Next Directory is the driving force behind future growth and recently announced special dividends propel this share into high-yield territory.
NEXT Directory is the future
Three months ago I spent some time analysing NEXT from the private investor perspective. From this I concluded that NEXT is a superbly run company producing great results and would be a fantastic buy - in 2008. Back then the shares were, demonstrably, a steal at less than £10; in the 5 years since earnings per share have more than doubled and the share price has multiplied seven-fold!
However besides NEXT shares being expensive, by most metrics, the graph that really gave me pause for thought last year was one of debtor day history. Typically a rising trend-line suggests that a company is relaxing payment terms for its customers and/or having difficulty collecting the money that it's owed. With NEXT Directory becoming ever more important I wondered if this was a harbinger of upset ahead:
Recently though I've come back to NEXT following their Christmas trading statement. In this management set out how sales growth, of 2.9%, came in at the upper end of previous guidance and that full-year profits will hit a tight range of around £775M. So the picture looks pretty rosy although with a decent slug of realism concerning economic prospects for 2015 and tough comparables from last year.
While considering this statement I realised that previously I erred and should have thought to examine the turnover and receivables of Retail and Directory separately. In the former there are almost no receivables as customers willingly hand over their cash before the company even pays its own suppliers! With Directory sales there is, by design, a long credit period for customers and thus a tail of outstanding debtors. It turns out that despite Directory turnover almost tripling in the last decade this tail remains well managed:
With this Retail/Directory split in mind I've also plugged into my spreadsheet the operating profit figures, for each side of the firm, to check how the margins stack up. Previously I looked at the blended margin, which is both stable and high at around 16%, but teasing apart the percentages is nothing short of a revelation:
Quite simply NEXT Directory benefits from excellent, at above 20%, and sharply increasing margins on the whole of its business. Given the present level of investment in this area, and focus on online expansion, I can easily see how management are planning to maintain growth, cash-flow and a ROCE in excess of 50%.
High yield and high quality
Along with the concerns noted above I was also, previously, left with something of a dilemma regarding NEXT as an income stock. In years gone by management have invested large chunks of free cash-flow into share buy-backs and left shareholders with a reasonable but low yield of around 3% (on average). There's no doubt that this has proven an effective strategy, which makes a nice change, but nothing feels quite so much like a decent return as cash in your pocket!

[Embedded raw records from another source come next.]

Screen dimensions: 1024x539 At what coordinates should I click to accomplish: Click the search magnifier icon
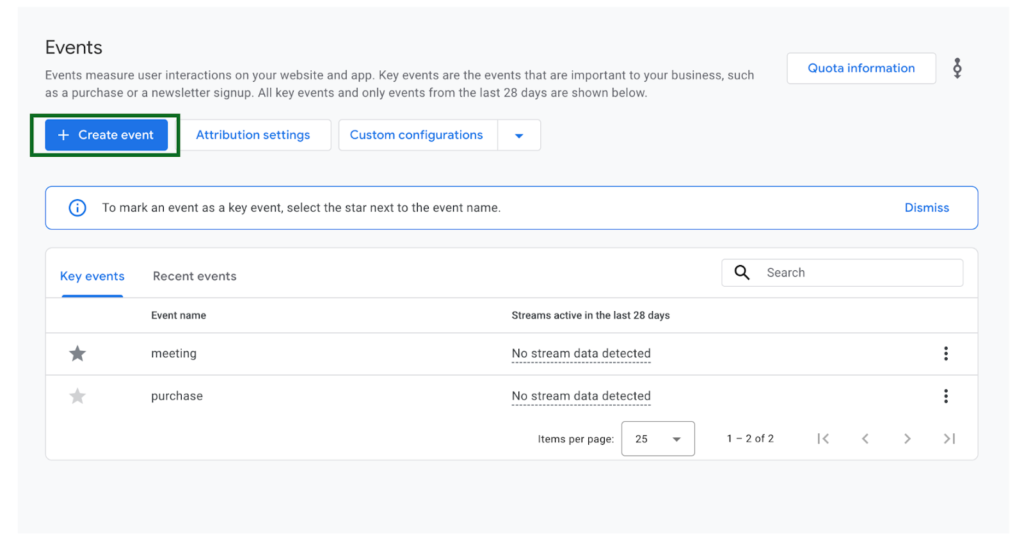pos(742,272)
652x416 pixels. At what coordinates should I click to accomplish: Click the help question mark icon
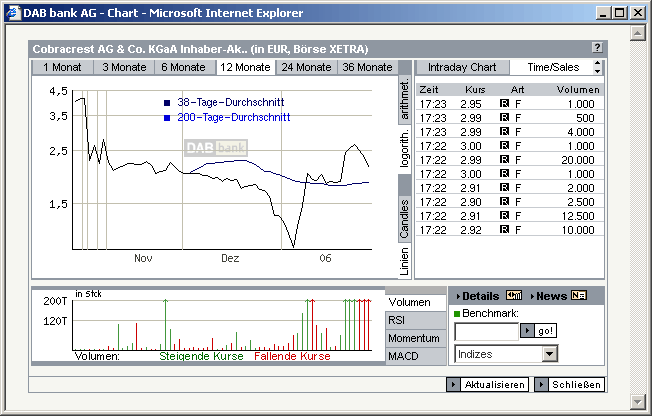[x=597, y=48]
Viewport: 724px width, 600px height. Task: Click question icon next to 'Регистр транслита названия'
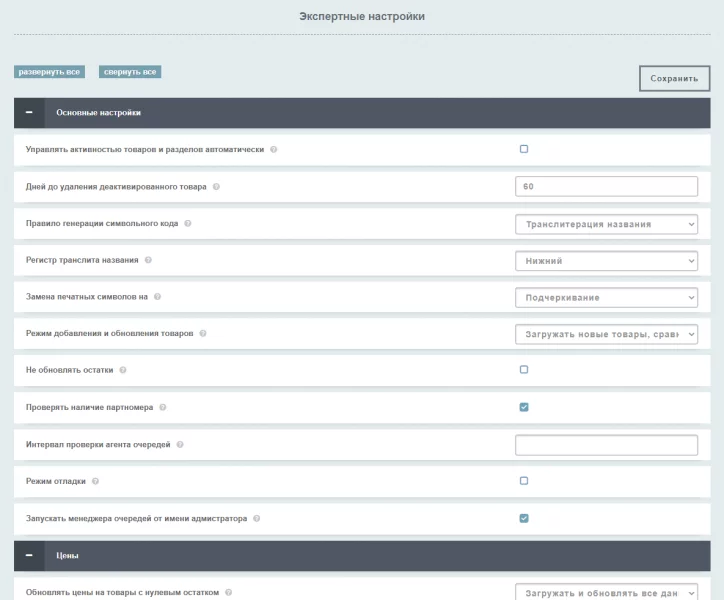(149, 260)
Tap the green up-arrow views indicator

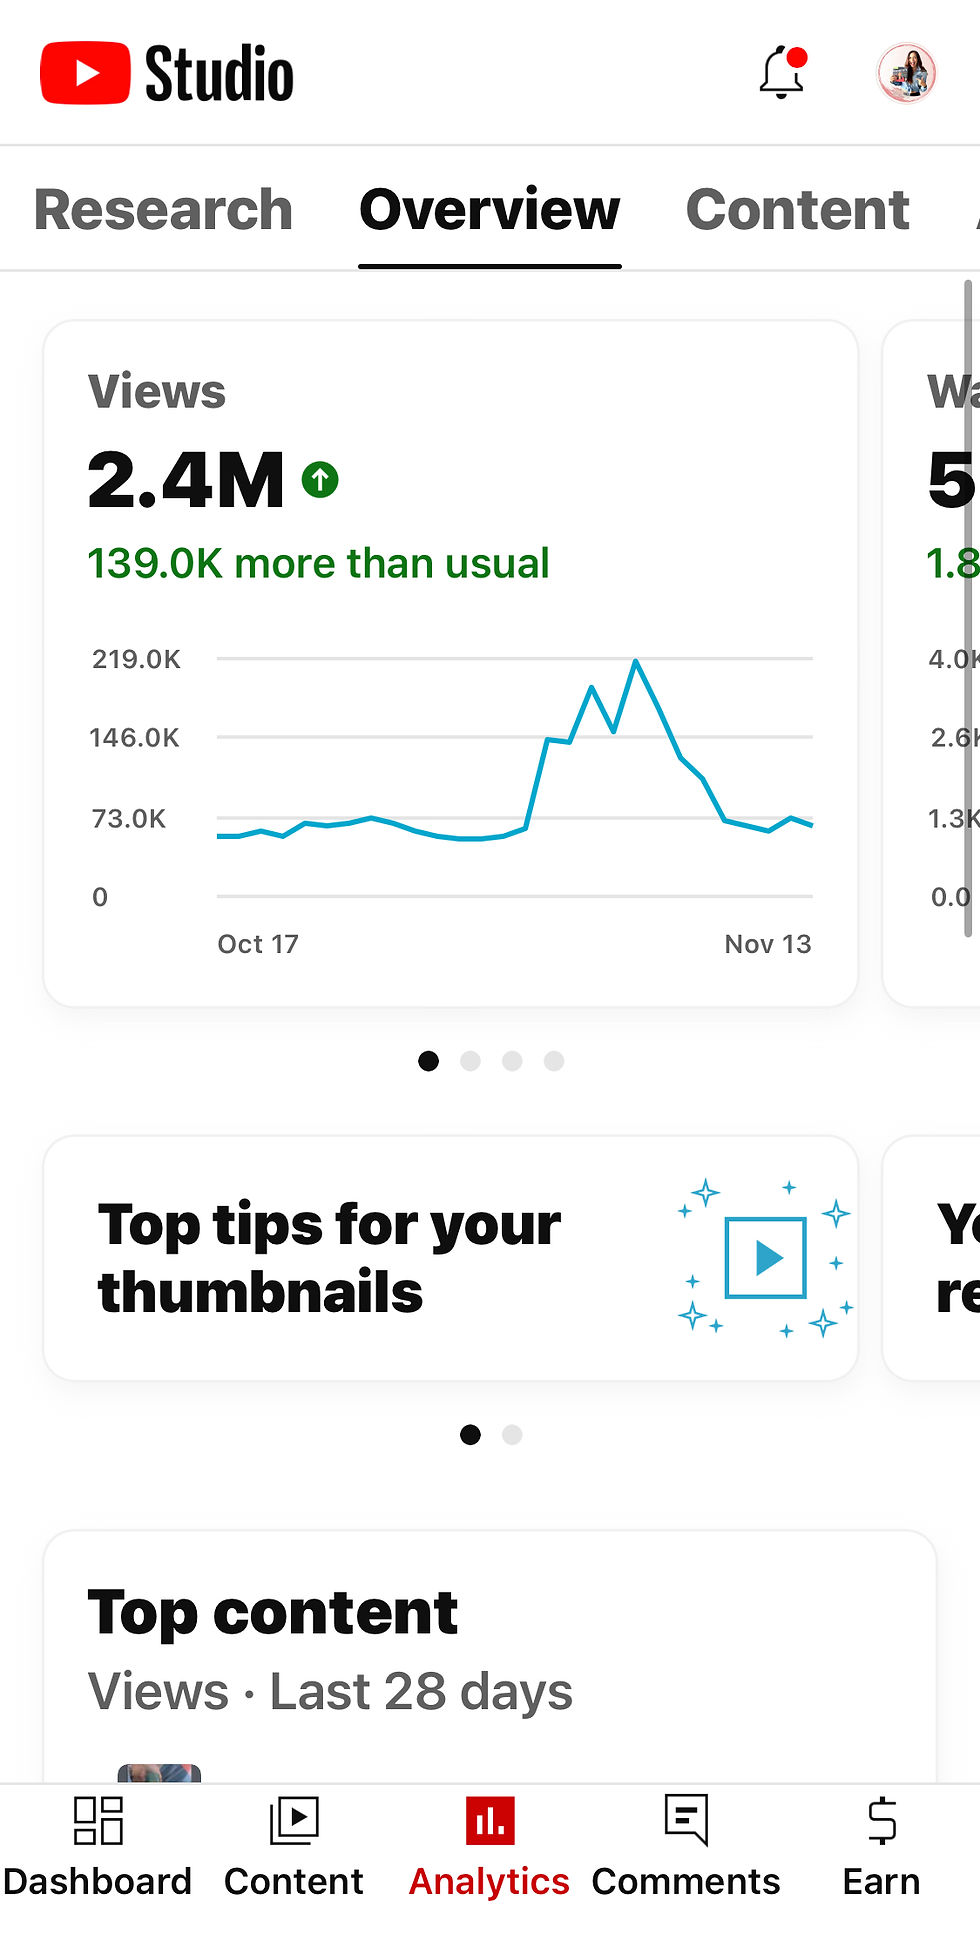coord(320,480)
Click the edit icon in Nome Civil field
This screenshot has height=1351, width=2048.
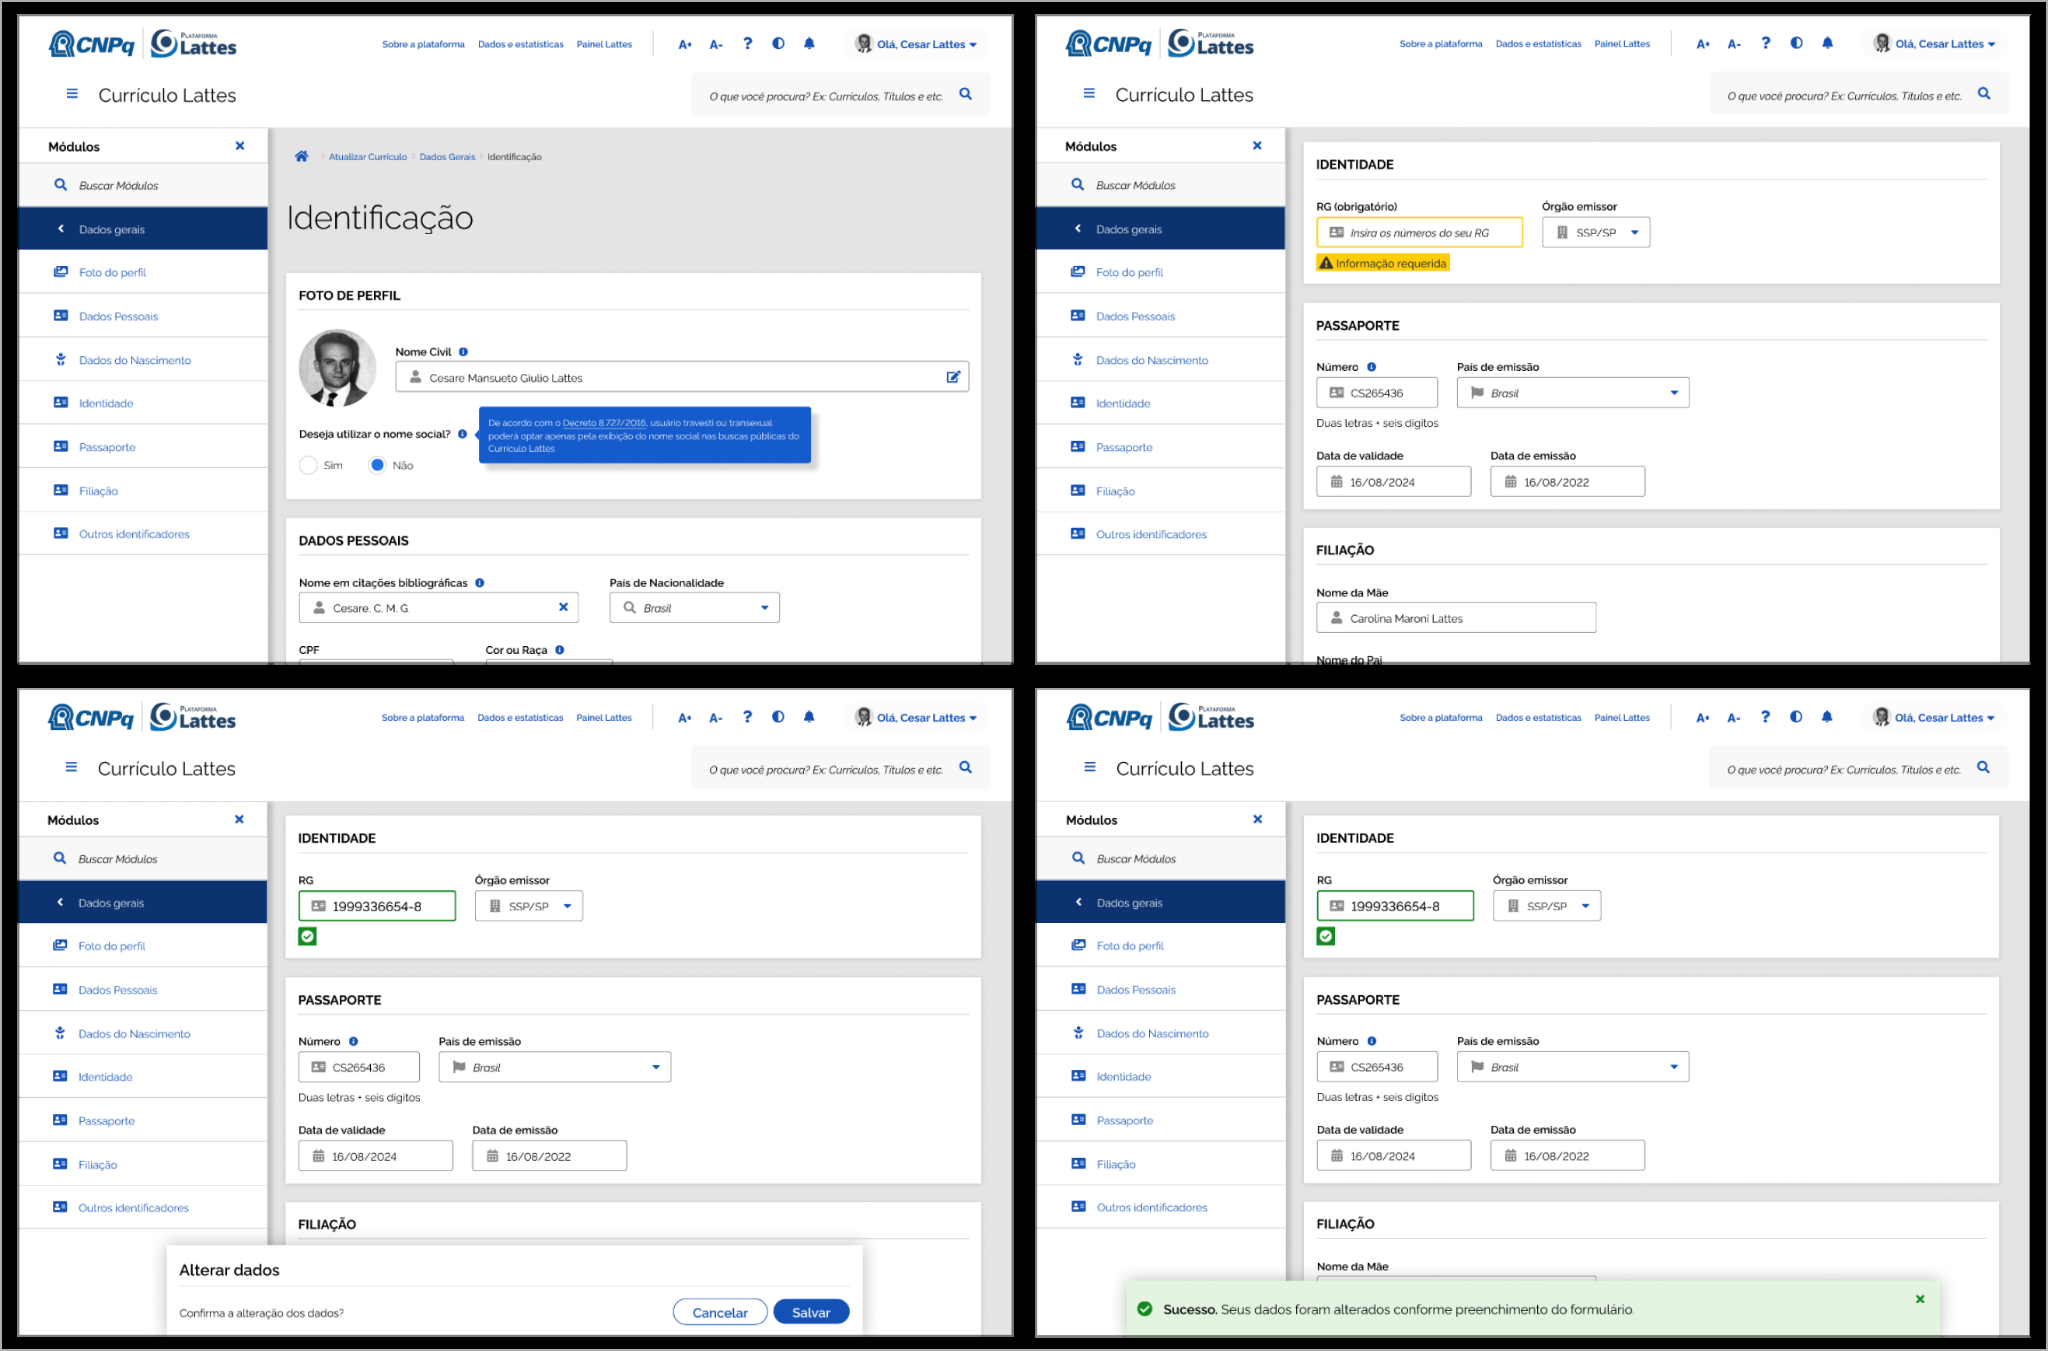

However the Christmas trading statement provides a bit of a fillip in this direction with the announcement that buybacks are currently postponed, due to the buoyant share price, and that there would be another special dividend of 50p. A welcome surprise. In addition the proclamation intimates that buybacks might not be possible for quite some time; given the prevailing share price and profit forecasts for 2016.
Suddenly then the prospect of receiving 150p in ordinary dividends, and the same again in special dividends, becomes a whole lot more real. Even now, with the share price at 7165p, this equates to a yield of almost 4.2%; a lot more than the median forecast yield of 2.98%, for all dividend paying stocks in the market, and enough of a signal for me to press the big red buy button!
Of course life is full of surprises and sometimes they're good ones! Just three days ago NEXT revealed a further special dividend, this time hoisted to 60p a share, with the coda that we might well receive one of these a quarter. Altogether then this could lead to a whopping payout of 390p over the coming year and that translates into a yield of near 5.5%. Given how my high-yield screen only returns 25 shares, that I might be inclined to invest in, with a yield above this level then NEXT is a pretty good bet if you're an income investor.